Problem: Render these lines as a Markdown table with two columns, Row and Line, numbering each row and omitting blank lines.

Material for this exercise:
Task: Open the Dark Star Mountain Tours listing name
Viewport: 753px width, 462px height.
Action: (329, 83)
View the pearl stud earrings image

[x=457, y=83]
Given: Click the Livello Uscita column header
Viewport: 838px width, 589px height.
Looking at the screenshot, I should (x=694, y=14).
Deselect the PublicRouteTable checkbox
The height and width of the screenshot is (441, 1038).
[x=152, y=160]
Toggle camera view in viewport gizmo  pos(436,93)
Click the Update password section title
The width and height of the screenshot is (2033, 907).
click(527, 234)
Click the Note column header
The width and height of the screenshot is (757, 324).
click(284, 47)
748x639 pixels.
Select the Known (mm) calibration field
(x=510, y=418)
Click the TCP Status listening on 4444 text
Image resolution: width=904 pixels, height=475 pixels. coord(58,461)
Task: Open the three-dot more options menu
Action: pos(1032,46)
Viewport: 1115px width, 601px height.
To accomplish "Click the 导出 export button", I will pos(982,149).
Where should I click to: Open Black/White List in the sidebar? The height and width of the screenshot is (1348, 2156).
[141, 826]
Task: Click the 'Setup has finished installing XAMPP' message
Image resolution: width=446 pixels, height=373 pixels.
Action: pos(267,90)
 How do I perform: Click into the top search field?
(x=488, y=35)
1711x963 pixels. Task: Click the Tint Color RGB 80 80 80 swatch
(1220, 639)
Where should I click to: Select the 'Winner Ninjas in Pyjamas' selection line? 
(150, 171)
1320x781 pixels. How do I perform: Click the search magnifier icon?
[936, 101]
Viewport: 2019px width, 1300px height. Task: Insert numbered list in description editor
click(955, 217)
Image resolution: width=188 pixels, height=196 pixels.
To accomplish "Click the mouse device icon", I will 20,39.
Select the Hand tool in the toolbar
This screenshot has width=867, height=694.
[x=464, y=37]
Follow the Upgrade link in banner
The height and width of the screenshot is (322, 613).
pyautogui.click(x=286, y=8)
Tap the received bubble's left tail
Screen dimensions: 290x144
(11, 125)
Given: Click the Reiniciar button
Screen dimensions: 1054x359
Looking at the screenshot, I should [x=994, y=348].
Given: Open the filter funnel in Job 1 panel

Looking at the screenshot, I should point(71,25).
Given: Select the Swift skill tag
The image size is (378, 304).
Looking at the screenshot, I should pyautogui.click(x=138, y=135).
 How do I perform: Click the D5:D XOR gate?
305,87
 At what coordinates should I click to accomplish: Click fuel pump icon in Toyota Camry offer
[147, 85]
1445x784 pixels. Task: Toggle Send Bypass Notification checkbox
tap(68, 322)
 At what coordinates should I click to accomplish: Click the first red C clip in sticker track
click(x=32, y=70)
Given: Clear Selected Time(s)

Output for this exercise:
| Row | Line |
|---|---|
| 1 | Task: Open the Dark Star Mountain Tours listing name |
| 2 | Viewport: 753px width, 462px height. |
| 3 | Action: (329, 83) |
| 4 | View the pearl stud earrings image |
| 5 | [x=457, y=83] |
| 6 | Given: Click the Livello Uscita column header |
| 7 | Viewport: 838px width, 589px height. |
| 8 | Looking at the screenshot, I should (x=694, y=14). |
| 9 | Deselect the PublicRouteTable checkbox |
| 10 | The height and width of the screenshot is (441, 1038). |
| 11 | [x=152, y=160] |
| 12 | Toggle camera view in viewport gizmo  pos(436,93) |
| 13 | Click the Update password section title |
| 14 | The width and height of the screenshot is (2033, 907). |
| 15 | click(527, 234) |
| 16 | Click the Note column header |
| 17 | The width and height of the screenshot is (757, 324). |
| 18 | click(284, 47) |
| 19 | 748x639 pixels. |
| 20 | Select the Known (mm) calibration field |
| 21 | (x=510, y=418) |
| 22 | Click the TCP Status listening on 4444 text |
| 23 | Image resolution: width=904 pixels, height=475 pixels. coord(58,461) |
| 24 | Task: Open the three-dot more options menu |
| 25 | Action: pos(1032,46) |
| 26 | Viewport: 1115px width, 601px height. |
| 27 | To accomplish "Click the 导出 export button", I will pos(982,149). |
| 28 | Where should I click to: Open Black/White List in the sidebar? The height and width of the screenshot is (1348, 2156). |
| 29 | [141, 826] |
| 30 | Task: Click the 'Setup has finished installing XAMPP' message |
| 31 | Image resolution: width=446 pixels, height=373 pixels. |
| 32 | Action: pos(267,90) |
| 33 |  How do I perform: Click into the top search field? |
| 34 | (x=488, y=35) |
| 35 | 1711x963 pixels. Task: Click the Tint Color RGB 80 80 80 swatch |
| 36 | (1220, 639) |
| 37 | Where should I click to: Select the 'Winner Ninjas in Pyjamas' selection line?  |
| 38 | (150, 171) |
| 39 | 1320x781 pixels. How do I perform: Click the search magnifier icon? |
| 40 | [936, 101] |
| 41 | Viewport: 2019px width, 1300px height. Task: Insert numbered list in description editor |
| 42 | click(955, 217) |
| 43 | Image resolution: width=188 pixels, height=196 pixels. |
| 44 | To accomplish "Click the mouse device icon", I will 20,39. |
| 45 | Select the Hand tool in the toolbar |
| 46 | This screenshot has width=867, height=694. |
| 47 | [x=464, y=37] |
| 48 | Follow the Upgrade link in banner |
| 49 | The height and width of the screenshot is (322, 613). |
| 50 | pyautogui.click(x=286, y=8) |
| 51 | Tap the received bubble's left tail |
| 52 | Screen dimensions: 290x144 |
| 53 | (11, 125) |
| 54 | Given: Click the Reiniciar button |
| 55 | Screen dimensions: 1054x359 |
| 56 | Looking at the screenshot, I should [x=994, y=348]. |
| 57 | Given: Open the filter funnel in Job 1 panel |
| 58 | Looking at the screenshot, I should point(71,25). |
| 59 | Given: Select the Swift skill tag |
| 60 | The image size is (378, 304). |
| 61 | Looking at the screenshot, I should pyautogui.click(x=138, y=135). |
| 62 |  How do I perform: Click the D5:D XOR gate? |
| 63 | 305,87 |
| 64 |  At what coordinates should I click to accomplish: Click fuel pump icon in Toyota Camry offer |
| 65 | [147, 85] |
| 66 | 1445x784 pixels. Task: Toggle Send Bypass Notification checkbox |
| 67 | tap(68, 322) |
| 68 |  At what coordinates should I click to accomplish: Click the first red C clip in sticker track |
| 69 | click(x=32, y=70) |
| 70 | Given: Clear Selected Time(s) |